More of Sue Monk Kidd’s insights from Firstlight:
About noise:
Common noises are not always what they seem to be. They can also be the eloquence of God. It is all in the richness of listening. If we develop our deeper metaphysical ears, we may hear the music of divinity in uncommon places.
I’ve known a great deal of noise in my life, but I have also spent much time trying to tune my inner ear—the cochlea of my soul—to hear the Divine in the thick of my days, in the quarrel with my husband, the conversation with my teenage son,...—these scratchings upon my window.
There is an integration in the contemplative journey when dualities collapse, when the noise and the music become one sound.
About love expecting nothing in return:
Towards the end of Firstlight, Sue Monk Kidd relates a story of an older gentleman who sent letters and gifts to her, never once asking her to respond back. His last letter contained this message:
“By the time you read this,” Mr. Card wrote, “I shall have gone on to my next great adventure. This last letter is to thank you for letting me love you...”
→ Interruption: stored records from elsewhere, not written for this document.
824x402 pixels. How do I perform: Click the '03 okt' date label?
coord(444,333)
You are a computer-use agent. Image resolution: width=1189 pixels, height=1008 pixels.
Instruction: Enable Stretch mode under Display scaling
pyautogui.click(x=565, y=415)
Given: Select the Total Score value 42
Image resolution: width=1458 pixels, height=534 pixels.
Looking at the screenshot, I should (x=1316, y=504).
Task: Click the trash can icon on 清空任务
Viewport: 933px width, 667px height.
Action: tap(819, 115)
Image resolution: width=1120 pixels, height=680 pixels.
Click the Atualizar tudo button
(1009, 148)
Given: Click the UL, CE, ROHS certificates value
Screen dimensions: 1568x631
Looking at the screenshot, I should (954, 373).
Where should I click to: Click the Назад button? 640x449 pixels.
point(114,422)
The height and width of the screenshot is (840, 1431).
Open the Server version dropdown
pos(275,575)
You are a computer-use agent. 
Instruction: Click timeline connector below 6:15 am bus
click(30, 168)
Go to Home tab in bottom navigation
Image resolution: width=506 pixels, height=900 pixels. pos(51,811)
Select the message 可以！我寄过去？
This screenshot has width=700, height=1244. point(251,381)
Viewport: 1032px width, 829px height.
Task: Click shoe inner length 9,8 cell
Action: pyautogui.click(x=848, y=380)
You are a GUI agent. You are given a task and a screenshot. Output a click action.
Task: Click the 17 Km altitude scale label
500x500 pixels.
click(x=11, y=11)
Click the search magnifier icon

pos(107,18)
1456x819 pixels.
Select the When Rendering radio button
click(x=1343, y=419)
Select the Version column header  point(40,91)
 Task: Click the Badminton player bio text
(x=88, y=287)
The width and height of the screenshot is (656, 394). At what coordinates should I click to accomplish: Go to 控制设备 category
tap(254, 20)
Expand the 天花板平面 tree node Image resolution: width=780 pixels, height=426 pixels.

Today that letter—which he’d requested be mailed to me at his death—portrays the highest form of love: to ask not how much do you love me, but rather how much can I love you? To love without expectation.
About prayer:
Her 5-yr-old son crawled into her lap. When she asked what he wanted, he replied, “Nothing. I just want to be with you.” He laid his head on my arm, content to be near me, to curl up in my circle of lamplight and be in my presence.
The most beautiful prayer is to sit with God that way. To pray, not because I want something, not because I’m in trouble again, but because I simply want to be close.
About the heart of God:
She closes the book with these final two sentences:
Ultimately, we are reborn to love because in this expanding, gracious space within us, we arrive at the astonishing presence of God at the core of our life. We blunder into the heart of God and find our own.
It was easy to find my own heart in the heart of God through Sue’s beautiful writings.
2 comments:
I read Firstlight during my first Spring Reading Thing in 2007. You've chosen some nice quotes from the many meaningful things Kidd has written.